Premio "Enrico Maria Salerno" per la Drammaturgia europea

VIII Edizione - 2002


a L’ultimo cliente di Mario Bagnara


Motivazione


"Gerusalemme, la sera del giorno successivo alla crocifissione di Gesù. In scena due personaggi: la Maddalena - ex prostituta convertita, attivissima donna del gruppo dei discepoli; e Nadir, uomo influente e facoltoso che era stato l’ultimo cliente della Maddalena, prima della conversione, a lei legato da una relazione intensa, ben oltre il commercio sessuale.
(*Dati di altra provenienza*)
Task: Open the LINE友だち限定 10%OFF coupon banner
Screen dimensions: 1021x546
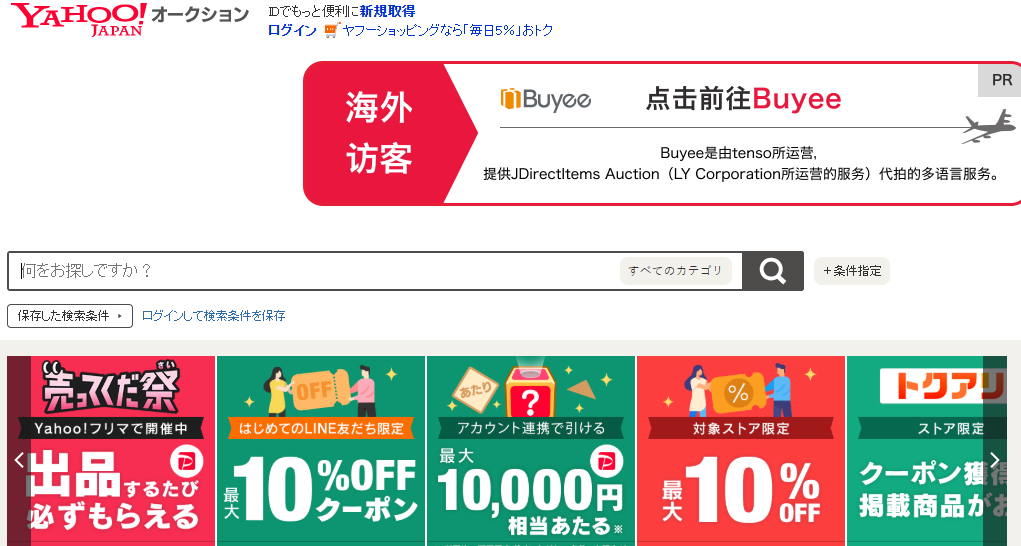Action: (321, 451)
Dietro una porta, un terzo personaggio, solo evocato ma incombente: è Maria, madre di Gesù, chiusa nel suo dolore muto e inaccessibile. Bagnara, con L’ultimo cliente, ripropone il tema della fede e del dubbio; tema che già aveva animato L’uomo di Arimatea, opera finalista della scorsa edizione del Premio. La Maddalena è tentata da Nadir che le offre protezione, sicurezza economica, riscatto dalla propria condizione di prostituta. In cambio chiede che lei si lasci alle spalle gli anni trascorsi accanto a Gesù, dimentichi la follia di un re senza regno, un re dei miserabili e degli oppressi che ha promesso, morendo, il miracolo assurdo della risurrezione. La Maddalena è chiamata alla scelta fra una fede scomoda e pericolosa e una comodissima indifferenza. Il linguaggio ricco ed armonioso, il dialogo teso e realistico, la vicenda semplicissima ma carica di attese, sono i punti di forza di un testo che offre materiale per una grande prova d’attori ed ha il coraggio di narrare - col pudore e la delicatezza della Maddalena - i tratti di una vera e propria storia d’amore: amore intenso e incompiuto, spirituale ma quasi terreno: quella fra una ex prostituta ed il Messia. Bagnara ha saputo sostenere questa difficilissima sfida con la sua piena maturità di Autore."